Document segment ->
* * * * *
At SignifAI, we are combining different approaches. First, we are using multiple outlier algorithms which helps us detect a variety of anomaly conditions. DBSCANHampel FilterHolt-Winters and ARIMA (X, SA) to name a few. Those are being used mostly on metric data, but also help us in smooth hard streams before pushing them into the next anomaly tier. Other types of methods SignifAI uses are mostly based on Supported Vectors Machines (or SVM) type algorithms, as well as Bayesian and Probabilistic modeling.

Bayesian modeling is a way of calculating the likelihood of some observation, given the data you’ve already seen. It allows you to declare your statistical beliefs about what your data should look like before you look at the data. These beliefs are known as ‘priors’. You can declare one for each of the parameters you’re interested in estimating. Bayesian modeling looks at these priors and the observed data, and calculates a distribution for each of those parameters. These are known as ‘posterior distributions’. Part of the benefit of probabilistic programming, relative to comparable Bayesian modeling in the past, is that you don’t need to know anything about how that calculation happens. There are many advantages in working with these models but for us the most important one is that we get a way to encode the expert knowledge about the data into the model and provide context. This is very important for an SRE because as an expert you can know that there is no chance at all of certain observations. The other statistical advantage is that there are no limitations on which distributions can be used to model the use case.
* * * * *
Problem a ->
Reproduce all of the records below word for word, omitting the pictures from your answer.
* * * * *
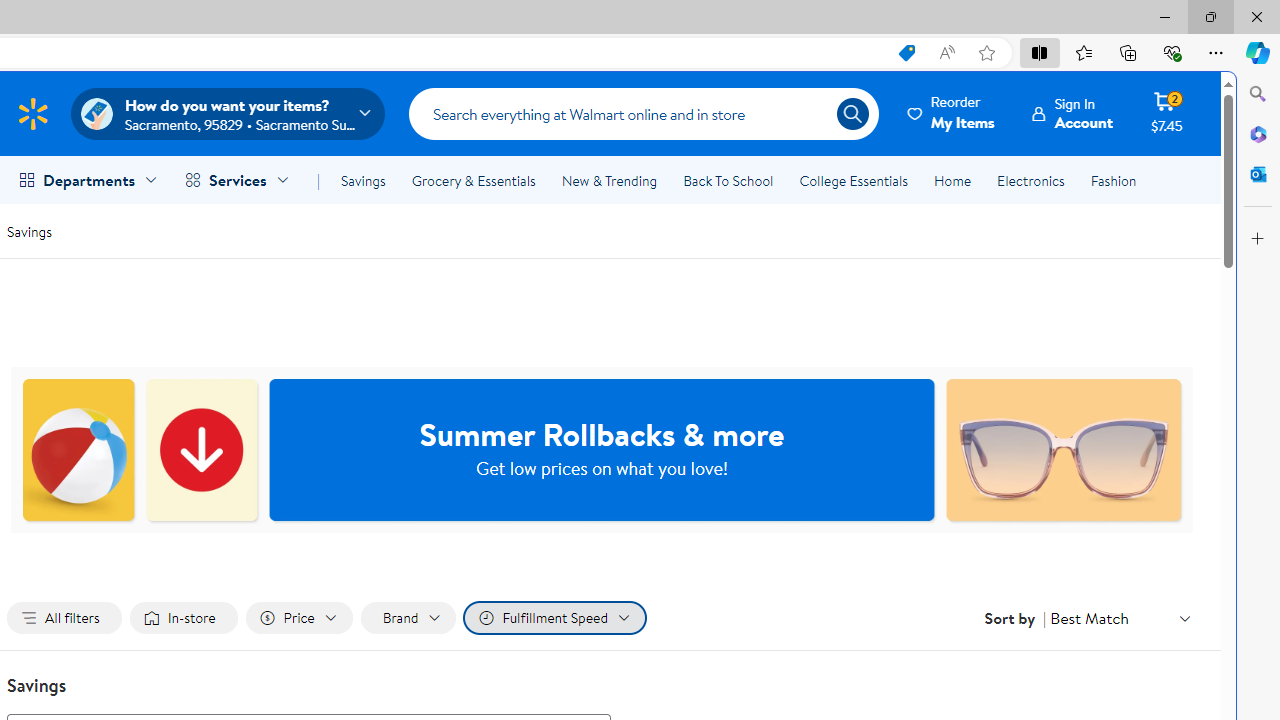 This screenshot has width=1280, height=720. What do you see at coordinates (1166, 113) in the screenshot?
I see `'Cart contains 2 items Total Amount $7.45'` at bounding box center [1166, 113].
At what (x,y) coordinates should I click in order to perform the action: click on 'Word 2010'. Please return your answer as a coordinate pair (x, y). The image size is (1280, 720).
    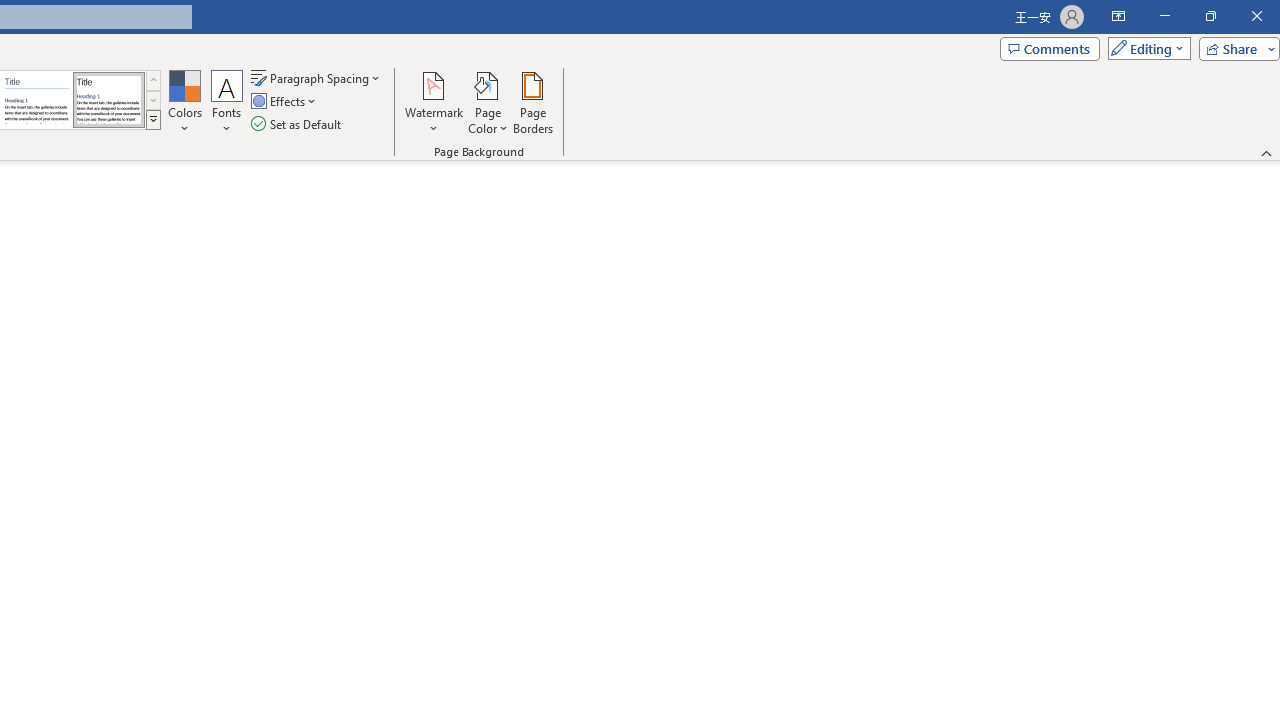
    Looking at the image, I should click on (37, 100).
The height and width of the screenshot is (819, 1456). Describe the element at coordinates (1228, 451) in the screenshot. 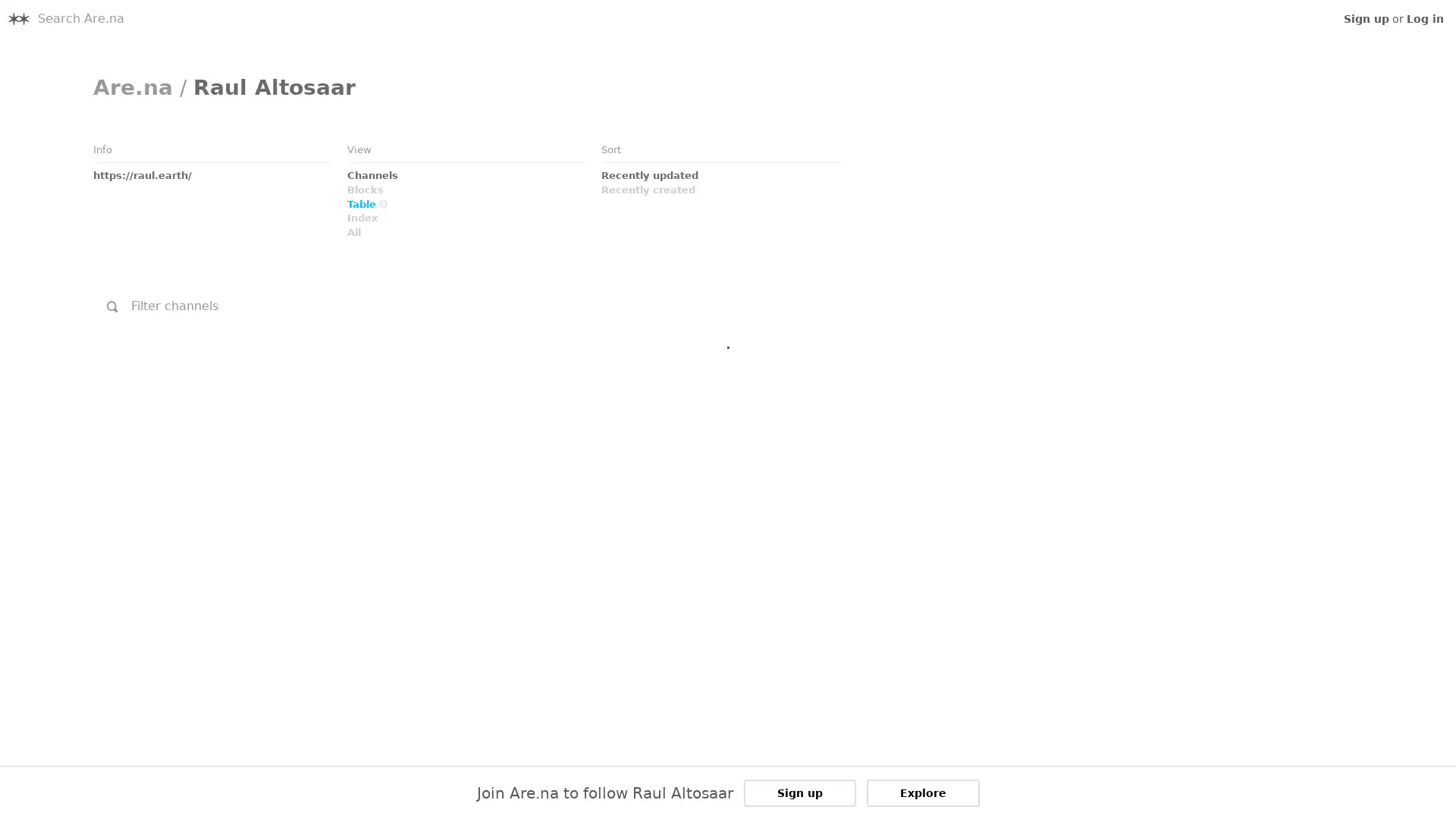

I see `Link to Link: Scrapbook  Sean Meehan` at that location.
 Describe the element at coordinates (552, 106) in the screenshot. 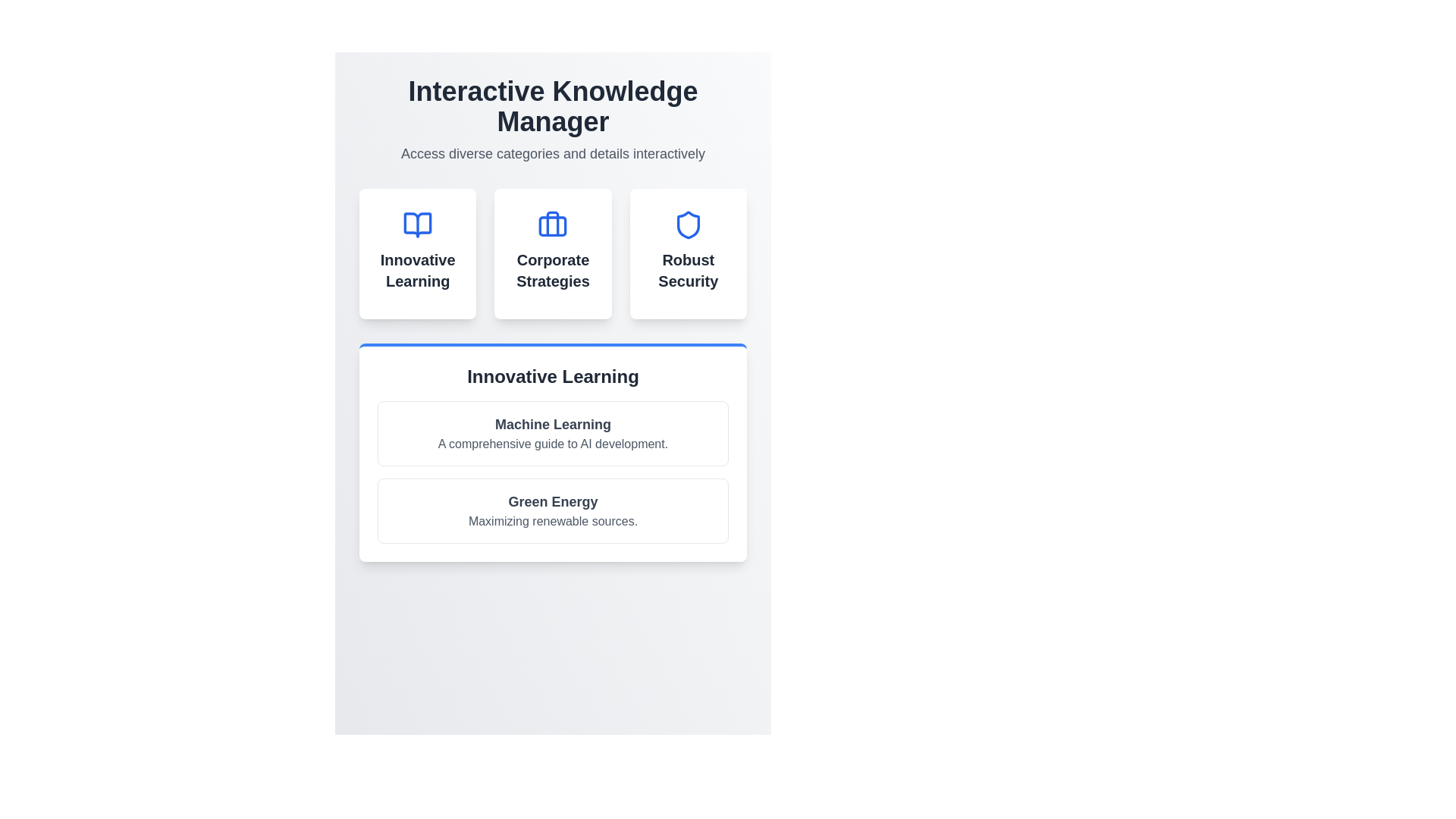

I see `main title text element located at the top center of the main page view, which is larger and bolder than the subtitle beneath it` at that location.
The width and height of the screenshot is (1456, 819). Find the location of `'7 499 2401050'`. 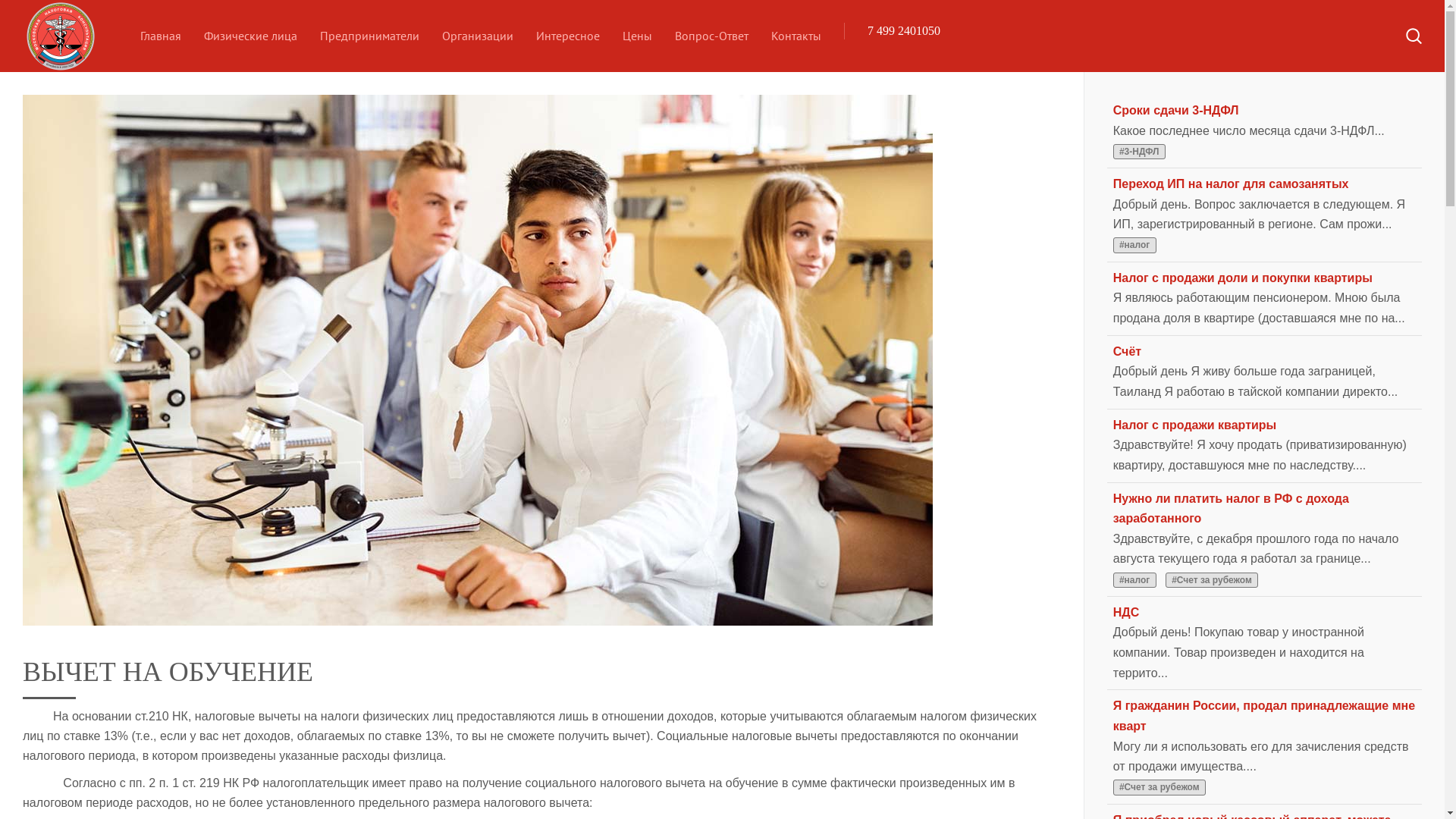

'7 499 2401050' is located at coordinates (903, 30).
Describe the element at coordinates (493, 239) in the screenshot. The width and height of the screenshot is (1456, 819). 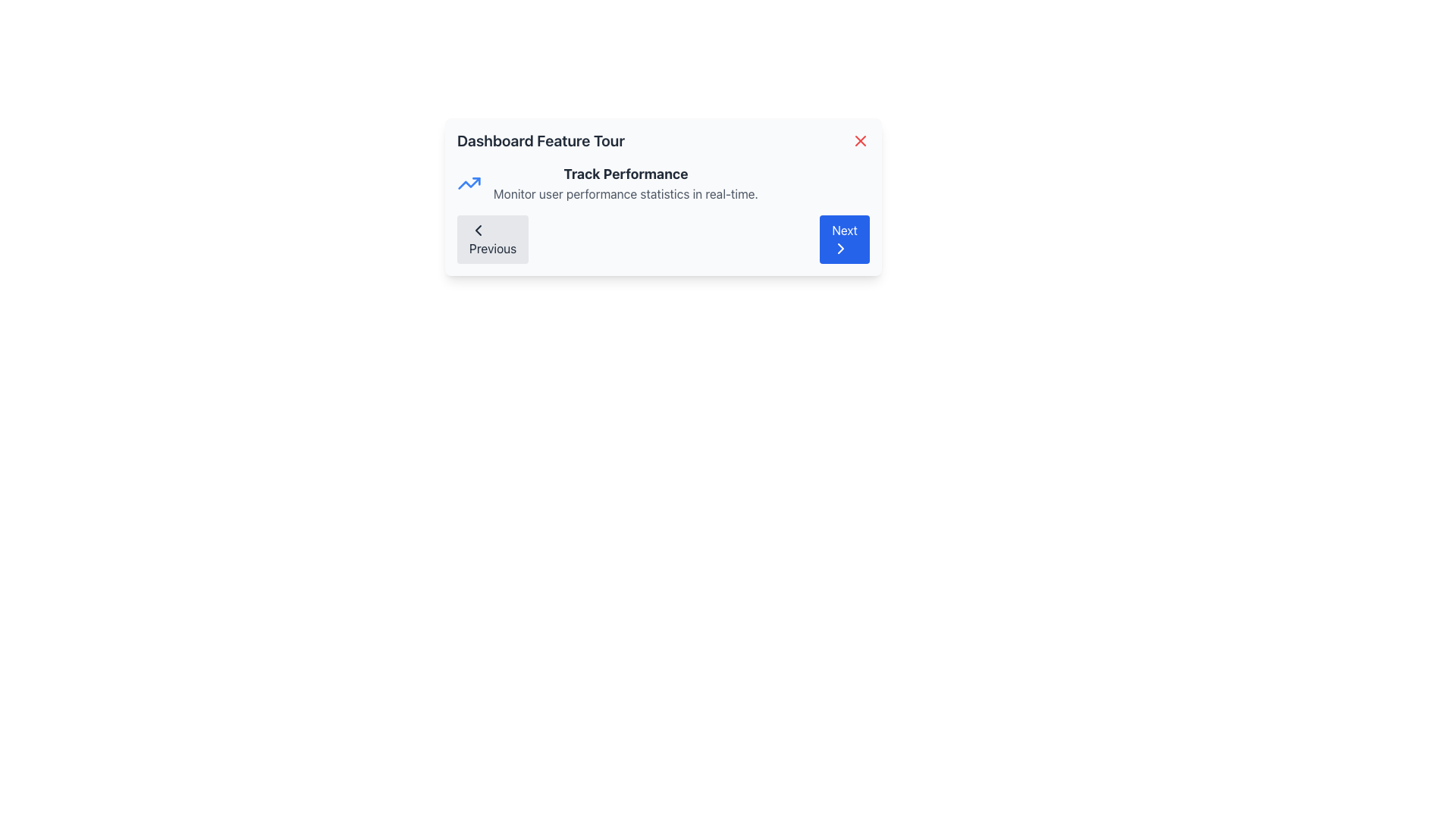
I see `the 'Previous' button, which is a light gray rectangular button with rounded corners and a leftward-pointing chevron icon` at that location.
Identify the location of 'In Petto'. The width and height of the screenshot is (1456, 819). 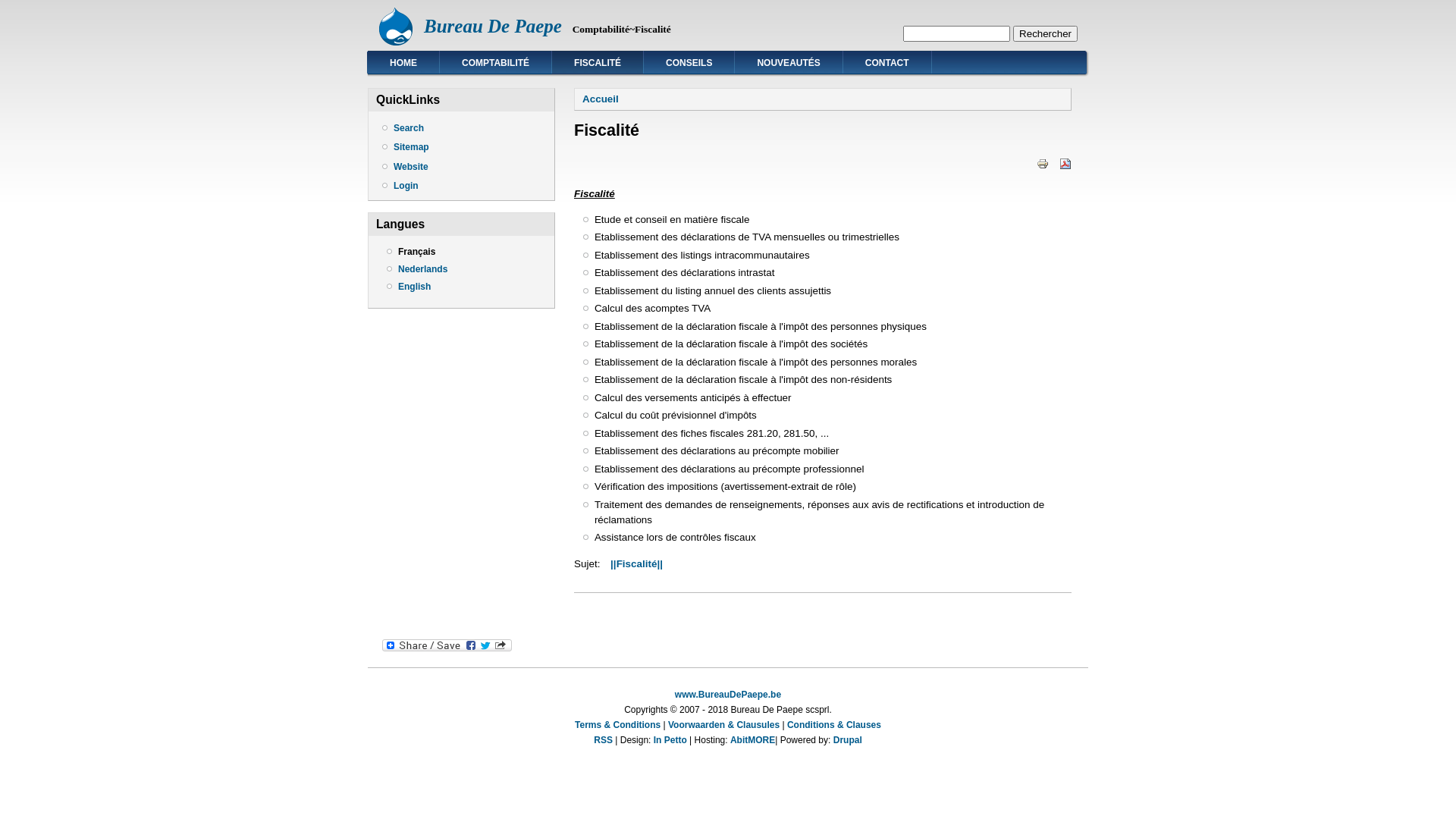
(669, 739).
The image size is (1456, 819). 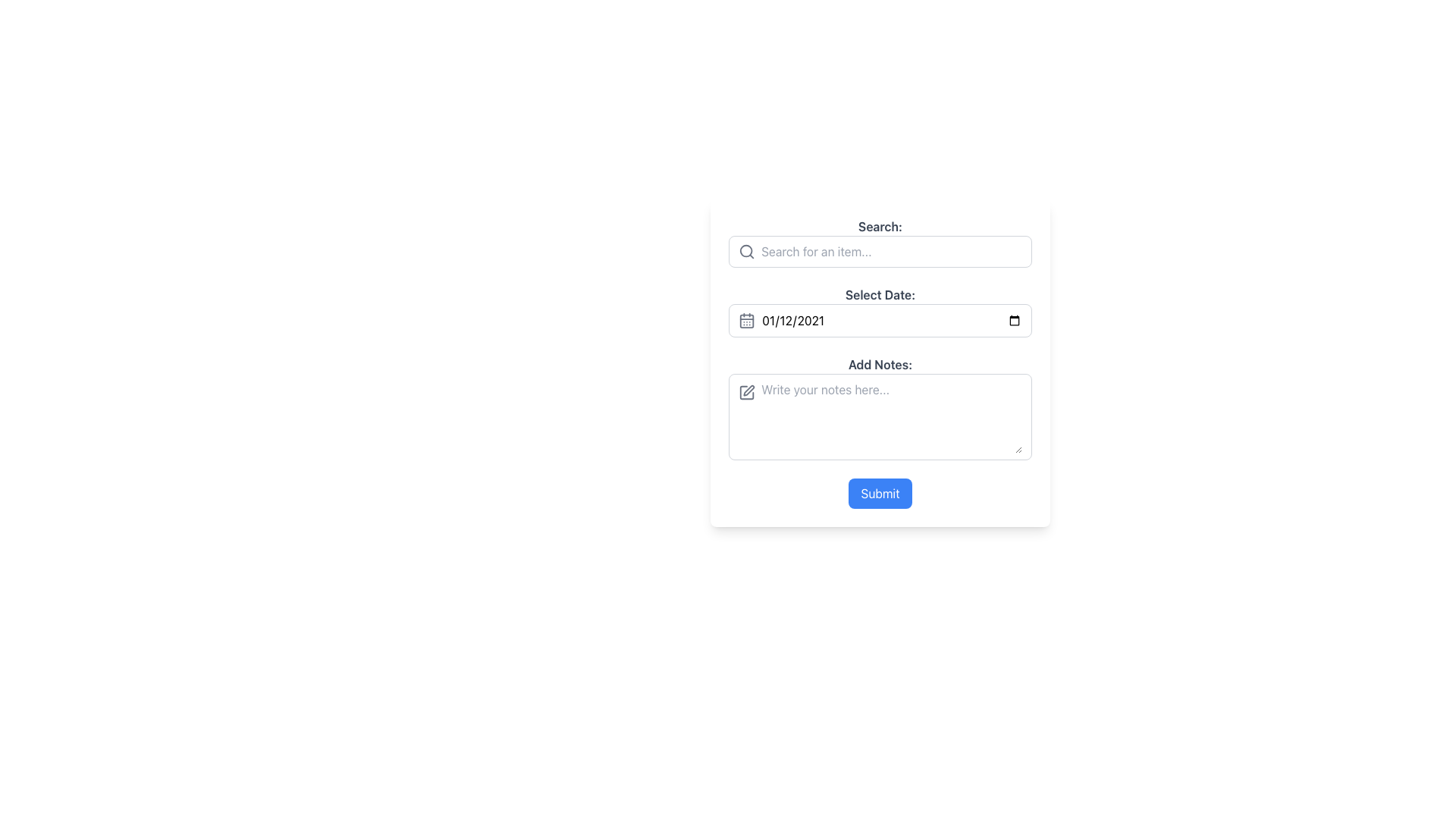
* * * * *
Problem b ->
Write out the stretch of the anomaly-detection passage from "At SignifAI, we are" through "well as Bayesian and Probabilistic modeling.", keeping its wording unchanged.

Complete output a ->
 This screenshot has width=1280, height=720. What do you see at coordinates (1166, 113) in the screenshot?
I see `'Cart contains 2 items Total Amount $7.45'` at bounding box center [1166, 113].
At what (x,y) coordinates should I click in order to perform the action: click on 'Word 2010'. Please return your answer as a coordinate pair (x, y). The image size is (1280, 720).
    Looking at the image, I should click on (37, 100).
The height and width of the screenshot is (819, 1456). Describe the element at coordinates (1228, 451) in the screenshot. 

I see `Link to Link: Scrapbook  Sean Meehan` at that location.
 Describe the element at coordinates (552, 106) in the screenshot. 

I see `main title text element located at the top center of the main page view, which is larger and bolder than the subtitle beneath it` at that location.
The width and height of the screenshot is (1456, 819). Find the location of `'7 499 2401050'`. 

'7 499 2401050' is located at coordinates (903, 30).
Describe the element at coordinates (493, 239) in the screenshot. The width and height of the screenshot is (1456, 819). 
I see `the 'Previous' button, which is a light gray rectangular button with rounded corners and a leftward-pointing chevron icon` at that location.
Identify the location of 'In Petto'. The width and height of the screenshot is (1456, 819). 
(669, 739).
The image size is (1456, 819). 

Complete output b ->
At SignifAI, we are combining different approaches. First, we are using multiple outlier algorithms which helps us detect a variety of anomaly conditions. DBSCANHampel FilterHolt-Winters and ARIMA (X, SA) to name a few. Those are being used mostly on metric data, but also help us in smooth hard streams before pushing them into the next anomaly tier. Other types of methods SignifAI uses are mostly based on Supported Vectors Machines (or SVM) type algorithms, as well as Bayesian and Probabilistic modeling.